# Best bedding for my (not rat's) dust allergy?



## realwitch (Oct 8, 2015)

hi! i was just wondering what people's (and rats') favorite bedding is?? I don't think my girl's like theirs very much because they keep pushing it out of the cage. also I think i might be a little allergic to the dust it gives off, because every time i change their bedding i start sneezing. It's carefresh, which the woman at the pet store suggested, but i can't keep sneezing so much! Is there a less dusty bedding option? thanks so much!


----------



## gin (Sep 11, 2015)

You could give Aspen bedding a try, from what I've noticed at my friend's place (he switched from carefresh to the aspen stuff) it's much less dusty and his rats seem to like it better (little to no sneezing unless they're excited/nervous).


----------



## FallDeere (Sep 29, 2011)

I've heard a lot of people have trouble with CareFresh.

I use Kaytee Clean and Cozy. It doesn't cause me any issues, or my family who are prone to issues, and it works great. The white is the best. The brown was very dusty.


----------



## moonkissed (Dec 26, 2011)

if you find any bedding too dusty for you then it is not safe for your rats.
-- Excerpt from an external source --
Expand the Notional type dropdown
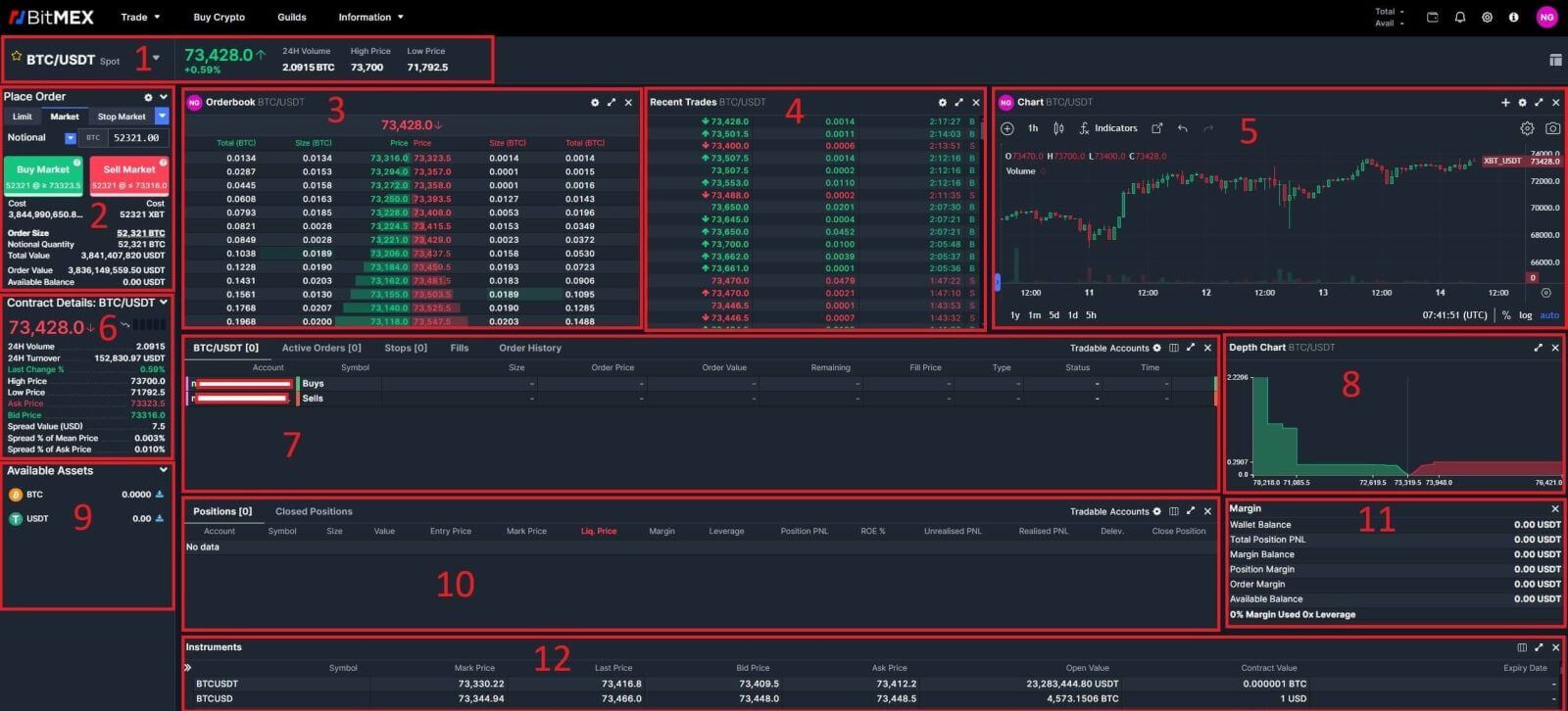(70, 138)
You do not want dusty bedding for them at all.

I've used aspen in the past and it worked fine.

I prefer to use fleece though personally.


----------



## ratbasket (Apr 26, 2014)

I couldn't stand CareFresh either, I like to use aspen chips.


----------



## realwitch (Oct 8, 2015)

ah! thank you so much. heading to the store tomorrow!


----------



## SnapApple (Oct 14, 2015)

You could use fleece or paper pulp?


----------



## lost_whisper (Nov 11, 2014)

I am using rabbit pellets nowadays. Yes, the food pellets lol. It smells like seeds and it doesn't stink when it needs to be changed already.


----------



## Love My Rats (Sep 3, 2015)

Kaytee Clean and Cozy is the best imo


----------



## artgecko (Nov 26, 2013)

Paper pellet cat litter (like yesterdays news, but I used the petco brand).. I've also used pine horse stall pellets (in litter pans and under aspen) and it is not dusty. Some aspen can be dusty. Sani-chips by harlan (native earth) are basically dust-free, but they are so light they are easy for the rats the knock out of their cages.


----------